→ **WORK ORDER**:
Look below for the lines from the one with "At what coordinates should I click to accomplish: Select" to the one with "Click rank number", and copy exactly those lines, both ends included.

→ **MATERIALS PROVIDED**:
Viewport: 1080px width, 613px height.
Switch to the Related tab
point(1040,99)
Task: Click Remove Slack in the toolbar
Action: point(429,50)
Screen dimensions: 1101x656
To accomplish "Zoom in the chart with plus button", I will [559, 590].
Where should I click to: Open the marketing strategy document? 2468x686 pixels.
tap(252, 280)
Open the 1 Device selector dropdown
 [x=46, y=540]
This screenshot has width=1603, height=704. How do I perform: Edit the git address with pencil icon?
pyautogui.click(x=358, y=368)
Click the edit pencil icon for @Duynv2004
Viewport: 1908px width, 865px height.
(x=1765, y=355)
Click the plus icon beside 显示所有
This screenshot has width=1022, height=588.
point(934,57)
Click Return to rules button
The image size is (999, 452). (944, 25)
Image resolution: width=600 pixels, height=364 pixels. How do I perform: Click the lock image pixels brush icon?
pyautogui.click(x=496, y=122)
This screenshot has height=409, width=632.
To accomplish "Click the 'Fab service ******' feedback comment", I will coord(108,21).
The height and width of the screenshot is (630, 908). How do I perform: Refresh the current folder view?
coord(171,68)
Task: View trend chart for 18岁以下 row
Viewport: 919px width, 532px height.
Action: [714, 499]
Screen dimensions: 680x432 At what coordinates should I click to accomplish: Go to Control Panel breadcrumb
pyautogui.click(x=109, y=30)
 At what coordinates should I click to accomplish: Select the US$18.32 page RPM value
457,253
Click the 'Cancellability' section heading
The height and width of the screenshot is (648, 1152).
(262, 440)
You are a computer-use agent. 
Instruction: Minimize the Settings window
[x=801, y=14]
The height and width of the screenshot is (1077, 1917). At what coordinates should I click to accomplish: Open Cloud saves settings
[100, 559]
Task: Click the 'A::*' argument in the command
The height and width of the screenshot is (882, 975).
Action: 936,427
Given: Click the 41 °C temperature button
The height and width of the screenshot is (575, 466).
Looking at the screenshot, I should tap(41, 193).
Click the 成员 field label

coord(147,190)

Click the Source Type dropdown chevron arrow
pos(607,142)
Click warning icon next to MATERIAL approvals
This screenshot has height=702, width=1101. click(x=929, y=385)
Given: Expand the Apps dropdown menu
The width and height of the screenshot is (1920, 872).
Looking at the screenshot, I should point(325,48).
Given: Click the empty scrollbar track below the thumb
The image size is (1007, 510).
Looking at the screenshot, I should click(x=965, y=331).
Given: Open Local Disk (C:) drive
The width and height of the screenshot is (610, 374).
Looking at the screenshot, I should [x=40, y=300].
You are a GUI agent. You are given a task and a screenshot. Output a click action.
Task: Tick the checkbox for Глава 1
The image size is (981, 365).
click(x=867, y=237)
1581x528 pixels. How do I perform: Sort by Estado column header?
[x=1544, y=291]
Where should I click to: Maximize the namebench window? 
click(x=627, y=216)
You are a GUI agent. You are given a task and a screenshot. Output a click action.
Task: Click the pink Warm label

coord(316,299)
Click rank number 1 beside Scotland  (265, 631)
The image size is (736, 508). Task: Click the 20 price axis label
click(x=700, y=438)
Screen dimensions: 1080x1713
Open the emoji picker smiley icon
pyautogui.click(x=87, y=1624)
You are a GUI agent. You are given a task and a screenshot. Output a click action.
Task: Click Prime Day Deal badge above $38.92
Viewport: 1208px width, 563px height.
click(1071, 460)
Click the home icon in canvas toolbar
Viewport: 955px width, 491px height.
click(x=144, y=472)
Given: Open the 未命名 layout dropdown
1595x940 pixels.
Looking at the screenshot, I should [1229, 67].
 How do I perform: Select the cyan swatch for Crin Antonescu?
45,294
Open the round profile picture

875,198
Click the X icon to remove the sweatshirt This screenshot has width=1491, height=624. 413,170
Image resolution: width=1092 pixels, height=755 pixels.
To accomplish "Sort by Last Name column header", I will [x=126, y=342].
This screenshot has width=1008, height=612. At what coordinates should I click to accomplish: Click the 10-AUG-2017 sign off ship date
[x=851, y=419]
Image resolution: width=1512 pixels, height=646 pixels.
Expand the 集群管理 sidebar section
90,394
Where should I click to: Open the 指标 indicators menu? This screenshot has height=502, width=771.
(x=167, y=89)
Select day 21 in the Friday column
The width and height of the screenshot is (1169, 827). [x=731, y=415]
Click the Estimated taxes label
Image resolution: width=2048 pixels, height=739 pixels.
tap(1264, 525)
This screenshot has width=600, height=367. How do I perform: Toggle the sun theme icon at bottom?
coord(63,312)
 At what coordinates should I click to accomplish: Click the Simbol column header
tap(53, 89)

→ **ANSWER BOX**:
 At what coordinates should I click to accomplish: Select the US$18.32 page RPM value
457,253
Click the 'Cancellability' section heading
The height and width of the screenshot is (648, 1152).
(262, 440)
You are a computer-use agent. 
Instruction: Minimize the Settings window
[x=801, y=14]
The height and width of the screenshot is (1077, 1917). At what coordinates should I click to accomplish: Open Cloud saves settings
[100, 559]
Task: Click the 'A::*' argument in the command
The height and width of the screenshot is (882, 975).
Action: 936,427
Given: Click the 41 °C temperature button
The height and width of the screenshot is (575, 466).
Looking at the screenshot, I should tap(41, 193).
Click the 成员 field label

coord(147,190)

Click the Source Type dropdown chevron arrow
pos(607,142)
Click warning icon next to MATERIAL approvals
This screenshot has height=702, width=1101. click(x=929, y=385)
Given: Expand the Apps dropdown menu
The width and height of the screenshot is (1920, 872).
Looking at the screenshot, I should point(325,48).
Given: Click the empty scrollbar track below the thumb
The image size is (1007, 510).
Looking at the screenshot, I should click(x=965, y=331).
Given: Open Local Disk (C:) drive
The width and height of the screenshot is (610, 374).
Looking at the screenshot, I should [x=40, y=300].
You are a GUI agent. You are given a task and a screenshot. Output a click action.
Task: Tick the checkbox for Глава 1
The image size is (981, 365).
click(x=867, y=237)
1581x528 pixels. How do I perform: Sort by Estado column header?
[x=1544, y=291]
Where should I click to: Maximize the namebench window? 
click(x=627, y=216)
You are a GUI agent. You are given a task and a screenshot. Output a click action.
Task: Click the pink Warm label

coord(316,299)
Click rank number 1 beside Scotland  (265, 631)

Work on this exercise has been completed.